Chervitz, Steve Steve_Chervitz at affymetrix.com
Tue Jun 6 00:54:21 UTC 2006


Notes from the weekly DAS/2 teleconference, 5 Jun 2006

$Id: das2-teleconf-2006-06-05.txt,v 1.2 2006/06/06 00:52:14 sac Exp $

Note taker: Steve Chervitz

Attendees: 
  Affy: Steve Chervitz, Ed Erwin, Gregg Helt
  CSHL: Lincoln Stein
  Dalke Scientific: Andrew Dalke
  UCLA: Allen Day, Brian O'connor

Action items are flagged with '[A]'.

These notes are checked into the biodas.org CVS repository at
das/das2/notes/2006. Instructions on how to access this
repository are at http://biodas.org

DISCLAIMER: 
The note taker aims for completeness and accuracy, but these goals are
not always achievable, given the desire to get the notes out with a
rapid turnaround. So don't consider these notes as complete minutes
from the meeting, but rather abbreviated, summarized versions of what
was discussed. There may be errors of commission and omission.
Participants are welcome to post comments and/or corrections to these
as they see fit. 


Topic: status reports
---------------------

gh: waiting to hear back from peter good re: grant. He thinks we have
a decent chance of additional funding (bridge funding), would fund
till new grant kicked in in June 2007 with suzi as a PI (revised
grant). Total funding would still be less than the amount originally
requested for this grant.

Definitely will have funding through september this year. our grant
folks beefed up the dalke consulting and cshl accounts.
Will let people know re: funding past september when I find out.
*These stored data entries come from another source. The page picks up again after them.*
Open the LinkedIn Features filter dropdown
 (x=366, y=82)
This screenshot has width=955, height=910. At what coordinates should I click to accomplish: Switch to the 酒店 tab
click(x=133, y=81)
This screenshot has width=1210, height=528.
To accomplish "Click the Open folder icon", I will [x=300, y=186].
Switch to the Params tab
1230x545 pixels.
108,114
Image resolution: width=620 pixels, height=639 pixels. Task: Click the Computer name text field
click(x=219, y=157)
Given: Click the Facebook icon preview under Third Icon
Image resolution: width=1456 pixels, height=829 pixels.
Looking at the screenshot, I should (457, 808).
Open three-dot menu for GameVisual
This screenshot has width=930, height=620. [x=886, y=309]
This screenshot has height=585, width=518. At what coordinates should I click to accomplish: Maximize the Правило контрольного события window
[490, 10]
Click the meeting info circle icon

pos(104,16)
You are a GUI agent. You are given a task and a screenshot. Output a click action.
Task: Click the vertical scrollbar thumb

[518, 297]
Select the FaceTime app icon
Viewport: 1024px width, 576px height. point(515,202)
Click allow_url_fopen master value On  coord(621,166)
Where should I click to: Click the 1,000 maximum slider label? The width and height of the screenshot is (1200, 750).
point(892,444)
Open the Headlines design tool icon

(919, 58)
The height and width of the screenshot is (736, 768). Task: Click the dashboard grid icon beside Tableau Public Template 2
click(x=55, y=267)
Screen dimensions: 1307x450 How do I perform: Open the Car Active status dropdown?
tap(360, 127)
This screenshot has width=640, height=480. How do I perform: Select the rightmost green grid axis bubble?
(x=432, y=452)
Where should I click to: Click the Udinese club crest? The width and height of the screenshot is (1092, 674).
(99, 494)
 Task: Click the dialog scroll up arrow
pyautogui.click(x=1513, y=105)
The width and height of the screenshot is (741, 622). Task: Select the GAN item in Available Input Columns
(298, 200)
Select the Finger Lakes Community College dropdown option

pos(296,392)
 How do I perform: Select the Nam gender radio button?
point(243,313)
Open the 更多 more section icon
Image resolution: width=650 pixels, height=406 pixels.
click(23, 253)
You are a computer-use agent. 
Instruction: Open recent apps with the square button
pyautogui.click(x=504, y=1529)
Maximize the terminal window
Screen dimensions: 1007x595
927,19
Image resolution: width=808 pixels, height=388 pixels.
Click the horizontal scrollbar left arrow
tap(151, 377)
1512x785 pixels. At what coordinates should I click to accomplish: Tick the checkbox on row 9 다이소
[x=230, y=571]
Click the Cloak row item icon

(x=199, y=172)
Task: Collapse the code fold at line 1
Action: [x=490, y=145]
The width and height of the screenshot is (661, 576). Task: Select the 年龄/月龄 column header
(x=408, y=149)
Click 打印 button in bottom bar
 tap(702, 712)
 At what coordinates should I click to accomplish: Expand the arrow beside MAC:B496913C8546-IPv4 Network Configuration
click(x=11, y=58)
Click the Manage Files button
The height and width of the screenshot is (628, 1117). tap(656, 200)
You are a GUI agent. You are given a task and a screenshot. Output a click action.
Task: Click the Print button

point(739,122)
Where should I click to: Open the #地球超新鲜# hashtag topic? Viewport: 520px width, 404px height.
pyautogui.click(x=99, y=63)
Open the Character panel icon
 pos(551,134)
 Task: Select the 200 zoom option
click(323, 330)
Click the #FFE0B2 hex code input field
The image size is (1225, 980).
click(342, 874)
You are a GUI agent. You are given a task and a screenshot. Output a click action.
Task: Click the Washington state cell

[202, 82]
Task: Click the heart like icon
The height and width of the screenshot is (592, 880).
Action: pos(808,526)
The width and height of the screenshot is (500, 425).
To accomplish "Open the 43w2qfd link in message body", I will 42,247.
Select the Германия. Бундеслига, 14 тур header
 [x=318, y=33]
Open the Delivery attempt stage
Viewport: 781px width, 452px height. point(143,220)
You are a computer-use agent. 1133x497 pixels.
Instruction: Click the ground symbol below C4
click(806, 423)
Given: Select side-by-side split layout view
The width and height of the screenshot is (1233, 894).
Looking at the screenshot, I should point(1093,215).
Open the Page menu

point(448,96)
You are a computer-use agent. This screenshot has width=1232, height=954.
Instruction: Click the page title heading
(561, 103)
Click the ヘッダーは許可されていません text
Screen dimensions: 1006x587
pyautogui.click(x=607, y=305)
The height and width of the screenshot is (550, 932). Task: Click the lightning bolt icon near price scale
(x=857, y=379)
Impl wise, not much done in last 2 weeks. about to start testing
writeback from the client side. write new features back to das/2
server (the easiest thing to test).

New realease of IGB is out now with a testing curation feature.
Go into preferences to turn it on. (Ed worked on this)

ls: sent in example of das2 features request that returns
alignments. discovered that i needed to add a new attribute to the LOC
tag. have to indicate that alignments use the cigar gap
string. whether you gap the ref or target sequence and indicate which
one's which. there's a target attr in LOC that indicates which one is
the target (a little assymetrical).

gh: you can get both target and query?
ls: yes. the cigar string usind d and i, you have to indicate which
one is which.

another thing: das/2 project for caBIG is pulling das2 into the
core, has a kickoff meeting this wednesday. I will be on that
meeting. we'll reiterate goals, timeline with adopters (Wistar
institute) 

gh: it's been a while since we talked about that. is the intent to
have das2 servers that can sit on top of caBIG?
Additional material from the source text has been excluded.